Enerji sektörünü özel tekellerin kâr egemenliğinden çıkarıp kamusal bir düzleme aktarma, toplum çıkarlarını gözeten, kamusal planlama esaslı, yenilenebilir kaynaklara dayalı, önce düşük karbon salımlı bir ekonomiye yönelme, süreçte 0 emisyonları hedefleme ve enerjiyi azami ölçüde tutumlu ve verimli kullanarak enerjide demokratik bir denetimin ve programların gerçekleştirilmesine ihtiyaç vardır.

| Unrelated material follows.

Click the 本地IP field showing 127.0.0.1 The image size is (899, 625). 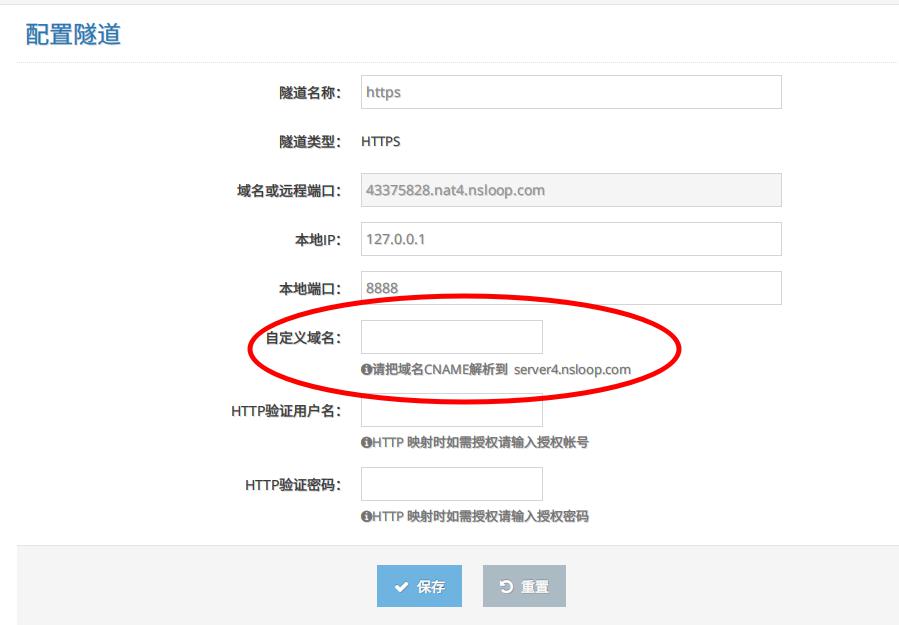[x=570, y=239]
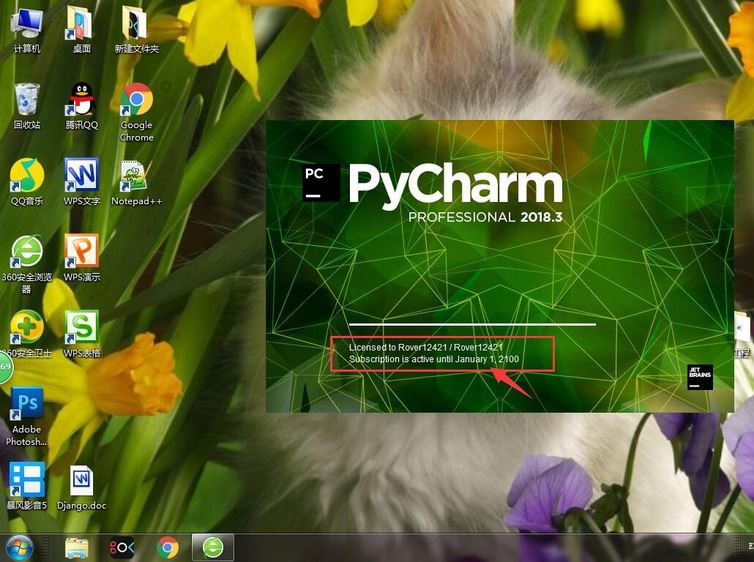The image size is (754, 562).
Task: Select the Notepad++ desktop icon
Action: (137, 182)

Önceki sempozyumlarda olduğu gibi 13. Enerji Sempozyumu da; enerji politikalarının ülkemiz koşullarına uygun, yerli-yeni ve yenilenebilir enerji kaynaklarını önceleyecek şekilde; üretimden-sanayiye, tarımdan-tüketime, sağlıktan-eğitime, çevre ve toplumsal etkiden-ekonomiye, ulaşımdan-ulusal güvenlik konularına kadar bütünleşik olarak ele alınması gerekliliğini göstermiştir.
Kaliteli, sürekli, ulaşılabilir ve ucuz; yerli istihdam ve yerli üretimi önemseyen, insanımıza odaklı enerji politikalarının öncelikli ve acil olarak ele alınması ve uygulanması gerekmektedir.